This is a very classical problem. I have a boat traveling north across a $1$km wide river at a velocity of $1.5$km/h and the current downstream (west) is $0.8$km/h. Then the resultant velocity is of magnitude $1.7$km/h and direction N$28.07$E. I am asked to find how far downstream the boat will drift before reaching the other side. I got two solutions with different answers, which one is wrong and why?
If I use the distance formula: $$t=\frac{d}{v}=\frac{1}{1.5}=\frac{2}{3} \rightarrow d = v*t=0.8*\frac{2}{3}=0.53$$ so it will be $0.53$km downstrean.

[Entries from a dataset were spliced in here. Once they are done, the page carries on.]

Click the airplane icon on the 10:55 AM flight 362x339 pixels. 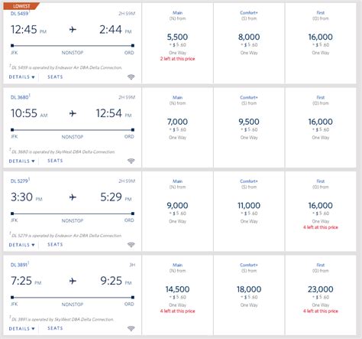73,113
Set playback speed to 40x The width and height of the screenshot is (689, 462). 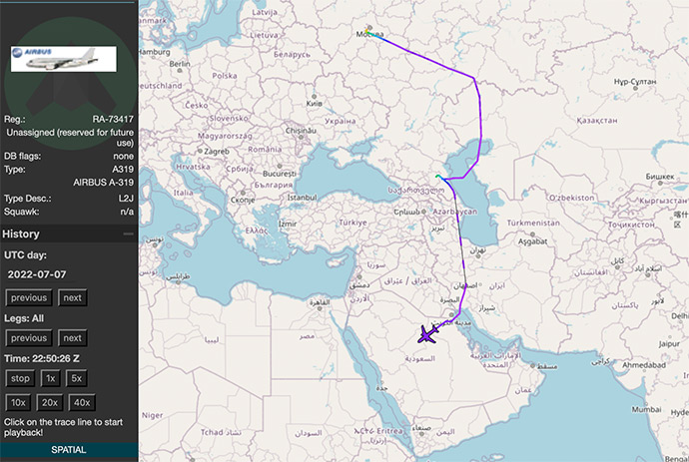coord(81,402)
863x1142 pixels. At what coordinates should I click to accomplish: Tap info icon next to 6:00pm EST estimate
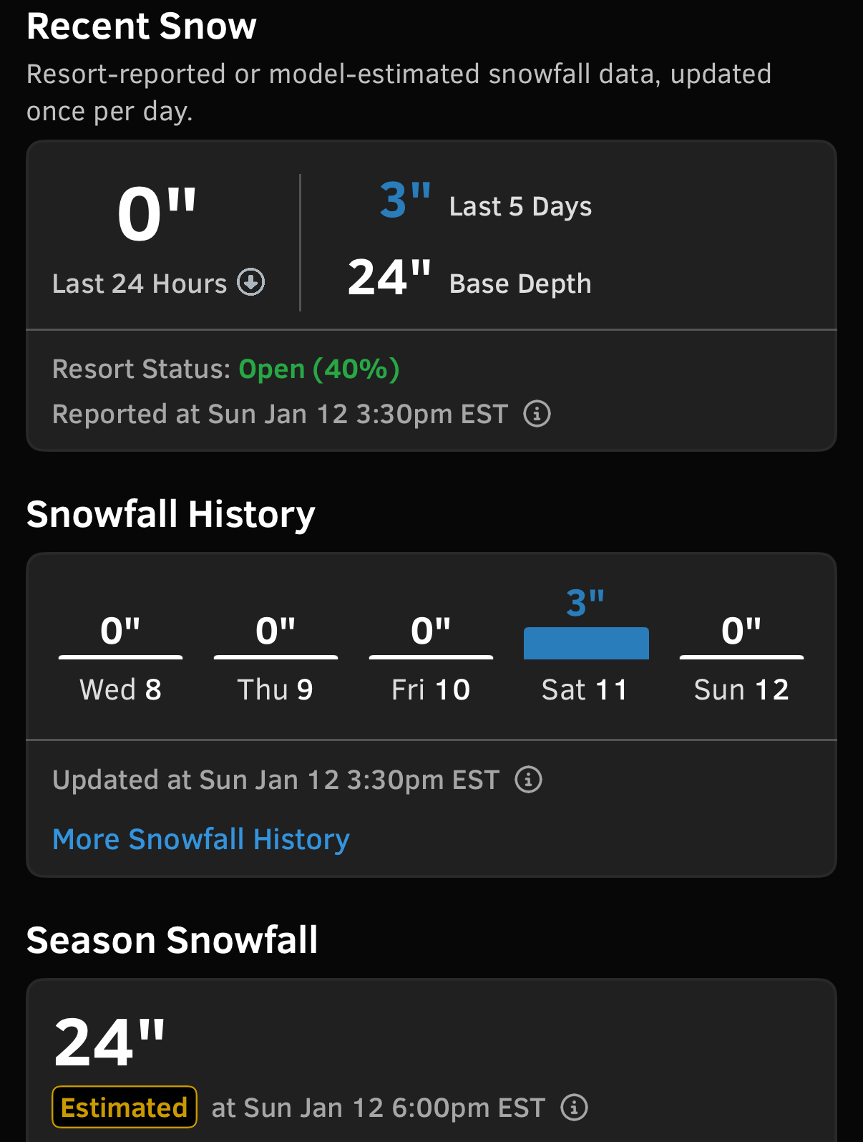574,1107
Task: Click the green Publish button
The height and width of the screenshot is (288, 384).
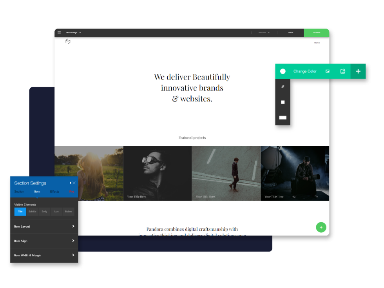Action: 317,33
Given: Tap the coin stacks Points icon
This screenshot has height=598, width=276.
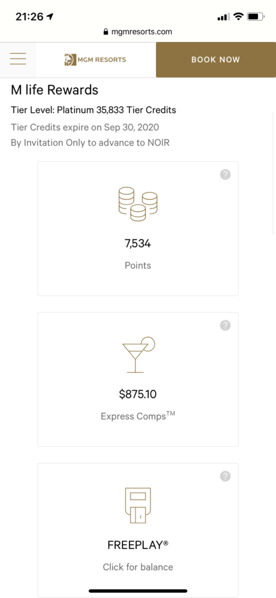Looking at the screenshot, I should coord(138,204).
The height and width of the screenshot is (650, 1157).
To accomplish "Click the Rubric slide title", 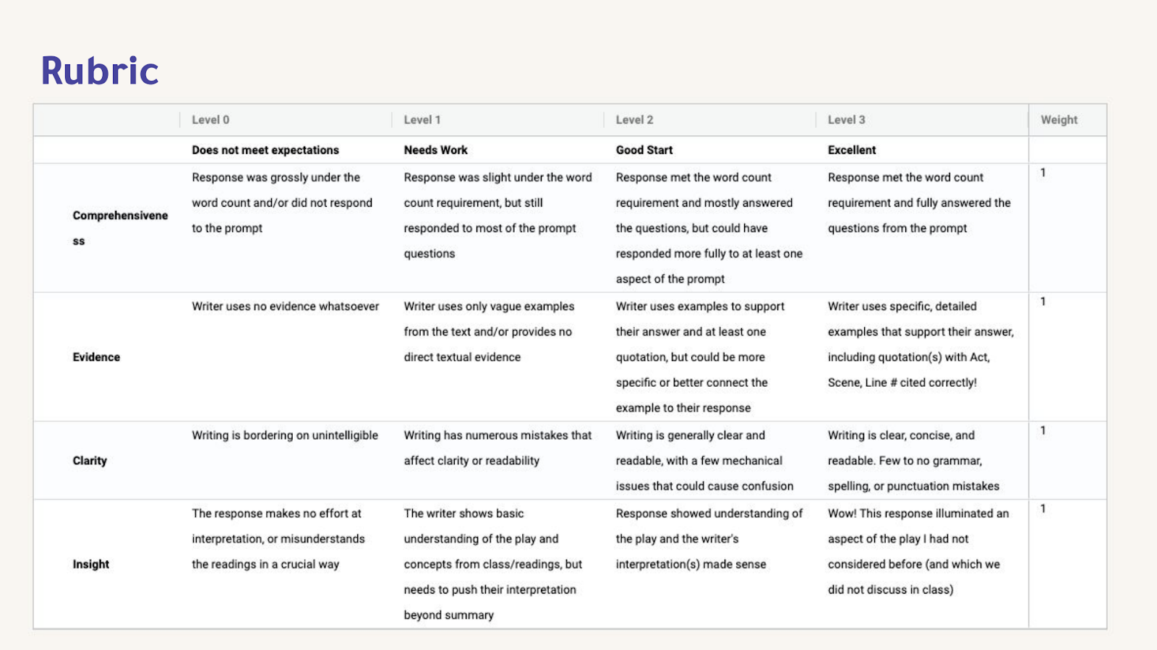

But using trig functions (as in here): $$\tan(28.07)=\frac{1}{d} \rightarrow d=1.87$$ I get $1.87$km. What's going on?
Your first method gives the correct answer. However, you used the variables $d$ and $v$ in two different ways.
Let $d_n$ denote the distance the boat travels northward; let $d_w$ denote the distance the boat travels towards the west due to the river's current; let $v_n$ denote the boat's speed toward the north; let $v_c$ denote the speed of the current toward the west. Then the time it takes for the boat to cross the river is $$t = \frac{d_n}{v_n} = \frac{1~\text{km}}{1.5~\frac{\text{km}}{\text{h}}} = \frac{2}{3}~\text{h}$$ The distance the boat travels downstream is $$d_w = v_ct = \left(0.8~\frac{\text{km}}{\text{h}}\right)\left(\frac{2}{3}~\text{h}\right) \approx 0.53~\text{km}$$
As for your second method, you worked out the magnitude of the resultant velocity correctly. However, since the current carries the boat downstream, it will be diverted towards the west, as shown in the diagram.
$$\tan\theta = \frac{0.8~\frac{\text{km}}{\text{h}}}{1.5~\frac{\text{km}}{\text{h}}} = \frac{8}{15}$$ Hence, $$\theta = \arctan\left(\frac{8}{15}\right) \approx 28.07^\circ$$ so the direction of the boat is $\approx 28.07^\circ$ west of north.
Let $d_n$ denote the distance the boat travels northward; let $d_w$ denote the distance the boat travels towards the west due to the river's current.
Since the boat travels $1~\text{km}$ northward as it crosses the river, the distance it drifts downstream is $$d_w = d_n\tan\theta = 1~\text{km}\left(\frac{8}{15}\right) \approx 0.53~\text{km}$$